CuFFT not working on L4 card but working on T4?

I have an application running in a docker container that (among other things) uses Nvidia NeMo’s Clustering Diarizer. This has worked totally fine on a GCP hosted T4 instance. I was curious to try out the newer L4 GPUs and hence proceeded as usual with my installation.

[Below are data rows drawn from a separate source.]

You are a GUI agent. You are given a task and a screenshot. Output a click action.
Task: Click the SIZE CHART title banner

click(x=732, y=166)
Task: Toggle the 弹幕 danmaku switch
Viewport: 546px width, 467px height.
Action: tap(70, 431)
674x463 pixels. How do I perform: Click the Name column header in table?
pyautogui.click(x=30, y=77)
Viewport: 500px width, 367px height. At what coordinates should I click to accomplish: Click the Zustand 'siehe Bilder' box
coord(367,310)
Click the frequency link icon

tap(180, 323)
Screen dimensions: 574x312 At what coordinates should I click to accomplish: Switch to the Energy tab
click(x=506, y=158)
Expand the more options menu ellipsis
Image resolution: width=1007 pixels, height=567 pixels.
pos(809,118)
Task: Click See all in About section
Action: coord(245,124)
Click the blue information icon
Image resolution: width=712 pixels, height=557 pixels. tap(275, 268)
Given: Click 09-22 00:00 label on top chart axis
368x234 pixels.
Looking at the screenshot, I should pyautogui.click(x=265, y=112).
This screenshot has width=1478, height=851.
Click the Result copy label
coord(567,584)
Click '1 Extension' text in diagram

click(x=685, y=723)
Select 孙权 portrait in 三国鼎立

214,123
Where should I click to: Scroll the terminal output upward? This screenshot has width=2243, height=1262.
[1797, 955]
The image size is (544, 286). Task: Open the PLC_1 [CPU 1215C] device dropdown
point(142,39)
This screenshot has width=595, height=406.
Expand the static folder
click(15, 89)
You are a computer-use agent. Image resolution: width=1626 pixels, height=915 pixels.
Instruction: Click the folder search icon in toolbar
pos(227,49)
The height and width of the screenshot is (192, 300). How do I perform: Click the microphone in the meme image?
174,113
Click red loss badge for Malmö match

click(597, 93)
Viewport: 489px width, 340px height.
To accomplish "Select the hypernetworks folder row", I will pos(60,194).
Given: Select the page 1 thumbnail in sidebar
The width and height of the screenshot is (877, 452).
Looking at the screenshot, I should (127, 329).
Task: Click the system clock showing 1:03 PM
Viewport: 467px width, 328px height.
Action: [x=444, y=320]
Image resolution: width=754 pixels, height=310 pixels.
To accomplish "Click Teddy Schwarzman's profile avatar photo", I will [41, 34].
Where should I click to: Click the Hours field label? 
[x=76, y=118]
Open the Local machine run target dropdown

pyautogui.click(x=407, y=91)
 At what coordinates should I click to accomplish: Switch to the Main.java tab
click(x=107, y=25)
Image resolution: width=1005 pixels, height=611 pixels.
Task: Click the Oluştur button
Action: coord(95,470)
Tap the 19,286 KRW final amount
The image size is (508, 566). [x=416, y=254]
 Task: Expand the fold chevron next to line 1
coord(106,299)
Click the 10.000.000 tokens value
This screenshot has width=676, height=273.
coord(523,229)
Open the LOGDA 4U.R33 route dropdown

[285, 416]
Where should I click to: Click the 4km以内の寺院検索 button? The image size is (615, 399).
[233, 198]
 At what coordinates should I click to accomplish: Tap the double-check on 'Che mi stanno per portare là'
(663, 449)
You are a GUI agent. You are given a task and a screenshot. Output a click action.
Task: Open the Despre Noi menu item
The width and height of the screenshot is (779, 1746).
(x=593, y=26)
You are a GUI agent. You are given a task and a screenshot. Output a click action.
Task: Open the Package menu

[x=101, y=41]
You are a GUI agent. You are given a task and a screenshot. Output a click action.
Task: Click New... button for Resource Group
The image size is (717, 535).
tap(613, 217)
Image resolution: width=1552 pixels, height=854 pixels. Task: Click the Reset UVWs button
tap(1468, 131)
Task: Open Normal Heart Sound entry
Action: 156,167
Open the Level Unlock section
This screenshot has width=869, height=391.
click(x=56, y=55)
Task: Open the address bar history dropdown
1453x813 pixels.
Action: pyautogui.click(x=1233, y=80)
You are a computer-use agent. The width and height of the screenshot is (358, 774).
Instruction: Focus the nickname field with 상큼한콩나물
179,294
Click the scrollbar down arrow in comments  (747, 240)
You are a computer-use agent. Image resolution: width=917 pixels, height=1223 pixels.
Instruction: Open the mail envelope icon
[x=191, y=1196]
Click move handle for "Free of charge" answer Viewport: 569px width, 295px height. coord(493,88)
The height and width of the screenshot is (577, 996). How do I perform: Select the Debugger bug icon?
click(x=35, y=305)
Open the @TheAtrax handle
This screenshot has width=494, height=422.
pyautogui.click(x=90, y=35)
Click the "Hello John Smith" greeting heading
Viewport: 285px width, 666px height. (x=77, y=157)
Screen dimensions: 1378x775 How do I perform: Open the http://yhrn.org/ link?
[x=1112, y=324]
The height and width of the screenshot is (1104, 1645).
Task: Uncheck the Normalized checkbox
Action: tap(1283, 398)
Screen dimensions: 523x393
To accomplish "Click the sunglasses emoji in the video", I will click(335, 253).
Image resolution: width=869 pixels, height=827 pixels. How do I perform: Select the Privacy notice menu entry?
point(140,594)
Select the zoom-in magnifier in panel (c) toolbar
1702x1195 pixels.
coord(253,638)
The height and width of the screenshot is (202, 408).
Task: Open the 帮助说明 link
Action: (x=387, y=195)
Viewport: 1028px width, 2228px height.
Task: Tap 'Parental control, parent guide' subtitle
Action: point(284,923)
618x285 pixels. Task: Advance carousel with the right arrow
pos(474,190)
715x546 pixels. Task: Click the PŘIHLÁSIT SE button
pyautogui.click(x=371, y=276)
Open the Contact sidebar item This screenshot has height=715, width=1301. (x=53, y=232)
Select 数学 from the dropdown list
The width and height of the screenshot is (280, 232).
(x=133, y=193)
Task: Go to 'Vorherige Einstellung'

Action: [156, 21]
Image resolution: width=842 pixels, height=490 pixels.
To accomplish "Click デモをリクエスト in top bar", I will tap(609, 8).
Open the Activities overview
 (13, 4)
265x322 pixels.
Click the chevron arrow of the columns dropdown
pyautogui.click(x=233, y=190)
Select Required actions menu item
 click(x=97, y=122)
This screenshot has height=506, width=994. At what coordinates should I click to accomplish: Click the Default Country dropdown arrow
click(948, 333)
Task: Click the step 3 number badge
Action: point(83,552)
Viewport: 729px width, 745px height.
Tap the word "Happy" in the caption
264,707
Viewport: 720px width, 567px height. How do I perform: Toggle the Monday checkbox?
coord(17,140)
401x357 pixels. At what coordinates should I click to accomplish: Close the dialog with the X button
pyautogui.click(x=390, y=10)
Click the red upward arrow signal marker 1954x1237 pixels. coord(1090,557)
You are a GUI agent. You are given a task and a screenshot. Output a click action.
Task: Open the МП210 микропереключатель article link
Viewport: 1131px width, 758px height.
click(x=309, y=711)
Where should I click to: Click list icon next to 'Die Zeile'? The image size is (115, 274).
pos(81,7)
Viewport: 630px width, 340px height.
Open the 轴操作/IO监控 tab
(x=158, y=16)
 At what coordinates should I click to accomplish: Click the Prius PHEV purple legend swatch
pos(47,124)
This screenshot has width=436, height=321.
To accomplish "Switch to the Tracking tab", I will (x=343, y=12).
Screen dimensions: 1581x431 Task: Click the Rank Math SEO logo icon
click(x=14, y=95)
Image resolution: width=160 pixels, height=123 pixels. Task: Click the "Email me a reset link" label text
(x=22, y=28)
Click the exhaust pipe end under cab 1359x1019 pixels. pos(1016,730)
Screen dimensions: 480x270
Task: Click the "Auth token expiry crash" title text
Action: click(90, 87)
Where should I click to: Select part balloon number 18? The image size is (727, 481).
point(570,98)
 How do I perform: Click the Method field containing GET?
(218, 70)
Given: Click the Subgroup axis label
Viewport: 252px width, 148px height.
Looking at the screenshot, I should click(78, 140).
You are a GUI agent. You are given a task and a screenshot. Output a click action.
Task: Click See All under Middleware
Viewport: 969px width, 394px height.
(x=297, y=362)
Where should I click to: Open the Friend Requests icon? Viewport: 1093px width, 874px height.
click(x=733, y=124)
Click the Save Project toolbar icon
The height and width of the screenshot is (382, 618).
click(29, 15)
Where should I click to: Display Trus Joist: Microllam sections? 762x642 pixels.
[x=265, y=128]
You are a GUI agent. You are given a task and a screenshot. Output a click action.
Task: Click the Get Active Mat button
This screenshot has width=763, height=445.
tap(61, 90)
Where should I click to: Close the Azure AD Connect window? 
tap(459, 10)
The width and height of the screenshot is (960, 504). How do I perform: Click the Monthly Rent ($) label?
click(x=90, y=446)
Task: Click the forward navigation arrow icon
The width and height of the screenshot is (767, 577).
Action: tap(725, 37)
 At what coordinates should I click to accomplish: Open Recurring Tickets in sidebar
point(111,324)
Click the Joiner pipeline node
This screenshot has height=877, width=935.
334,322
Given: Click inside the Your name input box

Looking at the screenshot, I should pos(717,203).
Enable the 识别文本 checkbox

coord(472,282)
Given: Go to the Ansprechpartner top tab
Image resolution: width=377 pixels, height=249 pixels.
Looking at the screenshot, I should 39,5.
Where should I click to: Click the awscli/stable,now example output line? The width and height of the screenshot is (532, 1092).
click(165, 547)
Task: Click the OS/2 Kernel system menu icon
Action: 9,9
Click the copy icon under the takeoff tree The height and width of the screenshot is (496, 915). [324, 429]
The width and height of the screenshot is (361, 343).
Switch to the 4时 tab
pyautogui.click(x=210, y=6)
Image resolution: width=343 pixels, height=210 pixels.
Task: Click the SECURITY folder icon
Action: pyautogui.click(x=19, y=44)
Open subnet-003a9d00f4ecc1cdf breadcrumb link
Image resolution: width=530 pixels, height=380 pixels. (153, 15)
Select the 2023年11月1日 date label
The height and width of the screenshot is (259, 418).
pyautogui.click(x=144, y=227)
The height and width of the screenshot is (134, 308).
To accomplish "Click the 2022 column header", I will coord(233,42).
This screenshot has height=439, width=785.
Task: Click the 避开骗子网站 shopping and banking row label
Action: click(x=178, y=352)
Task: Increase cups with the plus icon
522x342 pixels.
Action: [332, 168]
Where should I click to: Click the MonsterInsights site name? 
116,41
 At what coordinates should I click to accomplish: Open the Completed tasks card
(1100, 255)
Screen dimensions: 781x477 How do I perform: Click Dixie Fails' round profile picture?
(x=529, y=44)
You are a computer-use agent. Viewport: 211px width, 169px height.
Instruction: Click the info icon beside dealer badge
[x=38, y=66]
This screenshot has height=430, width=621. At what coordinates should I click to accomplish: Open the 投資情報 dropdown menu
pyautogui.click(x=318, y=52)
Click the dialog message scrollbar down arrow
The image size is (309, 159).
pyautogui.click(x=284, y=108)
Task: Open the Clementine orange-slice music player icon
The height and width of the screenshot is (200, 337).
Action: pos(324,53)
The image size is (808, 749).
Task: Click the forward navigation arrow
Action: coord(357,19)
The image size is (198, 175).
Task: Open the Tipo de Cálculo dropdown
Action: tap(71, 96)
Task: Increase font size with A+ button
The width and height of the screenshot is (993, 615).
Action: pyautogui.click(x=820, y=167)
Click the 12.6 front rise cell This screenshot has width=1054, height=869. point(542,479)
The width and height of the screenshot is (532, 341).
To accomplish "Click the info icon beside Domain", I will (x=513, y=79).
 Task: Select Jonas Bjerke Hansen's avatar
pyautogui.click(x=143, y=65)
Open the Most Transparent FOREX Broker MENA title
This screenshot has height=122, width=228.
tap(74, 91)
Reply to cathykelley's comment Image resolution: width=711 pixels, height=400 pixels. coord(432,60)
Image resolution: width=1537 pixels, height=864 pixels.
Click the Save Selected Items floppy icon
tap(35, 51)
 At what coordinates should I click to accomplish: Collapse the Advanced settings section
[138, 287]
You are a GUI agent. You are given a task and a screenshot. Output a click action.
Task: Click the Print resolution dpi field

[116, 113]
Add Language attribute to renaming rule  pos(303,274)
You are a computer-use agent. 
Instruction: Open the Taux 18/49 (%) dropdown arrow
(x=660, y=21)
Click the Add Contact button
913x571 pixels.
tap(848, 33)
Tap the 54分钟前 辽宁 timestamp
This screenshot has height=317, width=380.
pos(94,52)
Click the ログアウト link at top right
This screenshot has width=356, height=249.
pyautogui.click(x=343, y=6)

On the L4 instance I’m getting this:

 File "nemo/collections/asr/models/clustering_diarizer.py", line 447, in diarize
    self._extract_embeddings(self.subsegments_manifest_path, scale_idx, len(scales))
  File "nemo/collections/asr/models/clustering_diarizer.py", line 359, in _extract_embeddings
    _, embs = self._speaker_model.forward(input_signal=audio_signal, input_signal_length=audio_signal_len)
  File "nemo/core/classes/common.py", line 1087, in __call__
    outputs = wrapped(*args, **kwargs)
  File "nemo/collections/asr/models/label_models.py", line 327, in forward
    processed_signal, processed_signal_len = self.preprocessor(
  File "torch/nn/modules/module.py", line 1194, in _call_impl
    return forward_call(*input, **kwargs)
  File "nemo/core/classes/common.py", line 1087, in __call__
    outputs = wrapped(*args, **kwargs)
  File "torch/autograd/grad_mode.py", line 27, in decorate_context
    return func(*args, **kwargs)
  File "nemo/collections/asr/modules/audio_preprocessing.py", line 91, in forward
    processed_signal, processed_length = self.get_features(input_signal, length)
  File "nemo/collections/asr/modules/audio_preprocessing.py", line 292, in get_features
    return self.featurizer(input_signal, length)
  File "torch/nn/modules/module.py", line 1194, in _call_impl
    return forward_call(*input, **kwargs)
  File "torch/autograd/grad_mode.py", line 27, in decorate_context
    return func(*args, **kwargs)
  File "nemo/collections/asr/parts/preprocessing/features.py", line 420, in forward
    x = self.stft(x)
  File "nemo/collections/asr/parts/preprocessing/features.py", line 310, in <lambda>
    self.stft = lambda x: torch.stft(
  File "torch/functional.py", line 632, in stft
    return _VF.stft(input, n_fft, hop_length, win_length, window,  # type: ignore[attr-defined]
RuntimeError: cuFFT error: CUFFT_INTERNAL_ERROR

Whilst on my T4 instance everything works perfectly fine.

Info about the two VM:s:

T4 Instance

  • VERSION=“20.04.5 LTS (Focal Fossa)”
  • Kernel: 5.15.0-1037-gcp
  • nvcc --version = Cuda compilation tools, release 10.1, V10.1.243
  • nvidia-smi → NVIDIA-SMI 525.85.12 Driver Version: 525.85.12 CUDA Version: 12.0

L4Instance

  • VERSION=“20.04.6 LTS (Focal Fossa)”
  • Kernel: 5.15.0-1037-gcp
  • nvcc --version = Cuda compilation tools, release 10.1, V10.1.243
  • nvidia-smi → NVIDIA-SMI 535.54.03 Driver Version: 535.54.03 CUDA Version: 12.2

They seemingly have the same CUDA versions and hence I’m clueless to why I’m getting this error, any help would be highly appreciated.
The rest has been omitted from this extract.